---- DATA
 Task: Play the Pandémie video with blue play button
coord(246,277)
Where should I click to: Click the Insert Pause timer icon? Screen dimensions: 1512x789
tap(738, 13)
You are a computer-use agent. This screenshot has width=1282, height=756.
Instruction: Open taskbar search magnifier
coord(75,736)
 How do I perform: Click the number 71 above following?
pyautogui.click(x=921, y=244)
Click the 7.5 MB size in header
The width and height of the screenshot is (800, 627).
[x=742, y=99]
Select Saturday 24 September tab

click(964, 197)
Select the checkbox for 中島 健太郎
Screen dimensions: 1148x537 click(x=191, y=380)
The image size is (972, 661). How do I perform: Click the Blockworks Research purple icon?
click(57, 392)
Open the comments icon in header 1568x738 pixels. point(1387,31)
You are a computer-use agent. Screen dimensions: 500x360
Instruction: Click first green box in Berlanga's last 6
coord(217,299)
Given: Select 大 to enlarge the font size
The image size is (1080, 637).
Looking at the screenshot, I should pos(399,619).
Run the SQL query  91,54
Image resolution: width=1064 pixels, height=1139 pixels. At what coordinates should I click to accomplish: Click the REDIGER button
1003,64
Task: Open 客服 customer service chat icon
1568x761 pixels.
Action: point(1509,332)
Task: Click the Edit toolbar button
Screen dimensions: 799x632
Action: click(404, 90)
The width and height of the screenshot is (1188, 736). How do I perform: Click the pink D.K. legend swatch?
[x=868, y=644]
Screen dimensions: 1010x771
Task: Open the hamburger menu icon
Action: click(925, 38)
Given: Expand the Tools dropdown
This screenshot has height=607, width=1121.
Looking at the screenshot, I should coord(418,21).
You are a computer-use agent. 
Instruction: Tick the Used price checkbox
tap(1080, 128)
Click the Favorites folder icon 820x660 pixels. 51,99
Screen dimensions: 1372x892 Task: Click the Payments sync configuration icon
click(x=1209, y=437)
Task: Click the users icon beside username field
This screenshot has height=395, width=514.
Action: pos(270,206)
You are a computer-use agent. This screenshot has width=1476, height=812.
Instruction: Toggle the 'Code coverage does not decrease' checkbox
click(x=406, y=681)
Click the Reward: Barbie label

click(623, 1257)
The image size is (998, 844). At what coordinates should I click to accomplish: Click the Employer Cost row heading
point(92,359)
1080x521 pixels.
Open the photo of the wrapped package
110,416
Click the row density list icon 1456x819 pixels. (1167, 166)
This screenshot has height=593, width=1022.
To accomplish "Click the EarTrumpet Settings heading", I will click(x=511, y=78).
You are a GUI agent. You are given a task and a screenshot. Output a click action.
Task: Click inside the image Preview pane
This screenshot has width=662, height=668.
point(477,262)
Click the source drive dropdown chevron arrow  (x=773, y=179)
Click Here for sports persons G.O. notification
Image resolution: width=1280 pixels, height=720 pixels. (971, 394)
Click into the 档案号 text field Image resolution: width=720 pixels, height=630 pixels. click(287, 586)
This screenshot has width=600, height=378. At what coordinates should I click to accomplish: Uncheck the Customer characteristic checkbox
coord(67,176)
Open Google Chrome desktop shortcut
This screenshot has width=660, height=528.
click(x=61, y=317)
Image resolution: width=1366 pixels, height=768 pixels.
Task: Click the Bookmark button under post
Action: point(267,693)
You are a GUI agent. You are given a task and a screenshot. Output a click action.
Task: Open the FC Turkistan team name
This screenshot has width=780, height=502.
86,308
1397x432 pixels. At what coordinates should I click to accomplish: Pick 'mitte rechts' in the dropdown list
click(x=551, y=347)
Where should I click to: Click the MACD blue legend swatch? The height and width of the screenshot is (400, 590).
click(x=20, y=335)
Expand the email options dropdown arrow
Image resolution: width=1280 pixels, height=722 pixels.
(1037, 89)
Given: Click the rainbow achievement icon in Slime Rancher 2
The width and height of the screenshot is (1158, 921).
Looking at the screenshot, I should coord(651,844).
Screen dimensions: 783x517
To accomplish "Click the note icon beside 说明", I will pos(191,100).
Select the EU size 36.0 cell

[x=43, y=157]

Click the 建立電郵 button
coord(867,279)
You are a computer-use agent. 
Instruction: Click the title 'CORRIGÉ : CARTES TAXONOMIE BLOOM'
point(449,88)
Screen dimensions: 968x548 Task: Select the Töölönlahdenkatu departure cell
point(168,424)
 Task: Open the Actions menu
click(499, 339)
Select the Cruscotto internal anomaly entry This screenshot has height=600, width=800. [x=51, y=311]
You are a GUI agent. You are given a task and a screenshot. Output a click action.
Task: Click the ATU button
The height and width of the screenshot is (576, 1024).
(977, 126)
--------
**WHAT THE EXERCISE ASKS:** Repeat the material above exactly, including every line.

**WRITTEN RESPONSE:**
 Task: Play the Pandémie video with blue play button
coord(246,277)
Where should I click to: Click the Insert Pause timer icon? Screen dimensions: 1512x789
tap(738, 13)
You are a computer-use agent. This screenshot has width=1282, height=756.
Instruction: Open taskbar search magnifier
coord(75,736)
 How do I perform: Click the number 71 above following?
pyautogui.click(x=921, y=244)
Click the 7.5 MB size in header
The width and height of the screenshot is (800, 627).
[x=742, y=99]
Select Saturday 24 September tab

click(964, 197)
Select the checkbox for 中島 健太郎
Screen dimensions: 1148x537 click(x=191, y=380)
The image size is (972, 661). How do I perform: Click the Blockworks Research purple icon?
click(57, 392)
Open the comments icon in header 1568x738 pixels. point(1387,31)
You are a computer-use agent. Screen dimensions: 500x360
Instruction: Click first green box in Berlanga's last 6
coord(217,299)
Given: Select 大 to enlarge the font size
The image size is (1080, 637).
Looking at the screenshot, I should pos(399,619).
Run the SQL query  91,54
Image resolution: width=1064 pixels, height=1139 pixels. At what coordinates should I click to accomplish: Click the REDIGER button
1003,64
Task: Open 客服 customer service chat icon
1568x761 pixels.
Action: point(1509,332)
Task: Click the Edit toolbar button
Screen dimensions: 799x632
Action: click(404, 90)
The width and height of the screenshot is (1188, 736). How do I perform: Click the pink D.K. legend swatch?
[x=868, y=644]
Screen dimensions: 1010x771
Task: Open the hamburger menu icon
Action: click(925, 38)
Given: Expand the Tools dropdown
This screenshot has height=607, width=1121.
Looking at the screenshot, I should coord(418,21).
You are a computer-use agent. 
Instruction: Tick the Used price checkbox
tap(1080, 128)
Click the Favorites folder icon 820x660 pixels. 51,99
Screen dimensions: 1372x892 Task: Click the Payments sync configuration icon
click(x=1209, y=437)
Task: Click the users icon beside username field
This screenshot has height=395, width=514.
Action: pos(270,206)
You are a computer-use agent. This screenshot has width=1476, height=812.
Instruction: Toggle the 'Code coverage does not decrease' checkbox
click(x=406, y=681)
Click the Reward: Barbie label

click(623, 1257)
The image size is (998, 844). At what coordinates should I click to accomplish: Click the Employer Cost row heading
point(92,359)
1080x521 pixels.
Open the photo of the wrapped package
110,416
Click the row density list icon 1456x819 pixels. (1167, 166)
This screenshot has height=593, width=1022.
To accomplish "Click the EarTrumpet Settings heading", I will click(x=511, y=78).
You are a GUI agent. You are given a task and a screenshot. Output a click action.
Task: Click inside the image Preview pane
This screenshot has width=662, height=668.
point(477,262)
Click the source drive dropdown chevron arrow  (x=773, y=179)
Click Here for sports persons G.O. notification
Image resolution: width=1280 pixels, height=720 pixels. (971, 394)
Click into the 档案号 text field Image resolution: width=720 pixels, height=630 pixels. click(287, 586)
This screenshot has width=600, height=378. At what coordinates should I click to accomplish: Uncheck the Customer characteristic checkbox
coord(67,176)
Open Google Chrome desktop shortcut
This screenshot has width=660, height=528.
click(x=61, y=317)
Image resolution: width=1366 pixels, height=768 pixels.
Task: Click the Bookmark button under post
Action: point(267,693)
You are a GUI agent. You are given a task and a screenshot. Output a click action.
Task: Open the FC Turkistan team name
This screenshot has width=780, height=502.
86,308
1397x432 pixels. At what coordinates should I click to accomplish: Pick 'mitte rechts' in the dropdown list
click(x=551, y=347)
Where should I click to: Click the MACD blue legend swatch? The height and width of the screenshot is (400, 590).
click(x=20, y=335)
Expand the email options dropdown arrow
Image resolution: width=1280 pixels, height=722 pixels.
(1037, 89)
Given: Click the rainbow achievement icon in Slime Rancher 2
The width and height of the screenshot is (1158, 921).
Looking at the screenshot, I should coord(651,844).
Screen dimensions: 783x517
To accomplish "Click the note icon beside 说明", I will pos(191,100).
Select the EU size 36.0 cell

[x=43, y=157]

Click the 建立電郵 button
coord(867,279)
You are a computer-use agent. 
Instruction: Click the title 'CORRIGÉ : CARTES TAXONOMIE BLOOM'
point(449,88)
Screen dimensions: 968x548 Task: Select the Töölönlahdenkatu departure cell
point(168,424)
 Task: Open the Actions menu
click(499, 339)
Select the Cruscotto internal anomaly entry This screenshot has height=600, width=800. [x=51, y=311]
You are a GUI agent. You are given a task and a screenshot. Output a click action.
Task: Click the ATU button
The height and width of the screenshot is (576, 1024).
(977, 126)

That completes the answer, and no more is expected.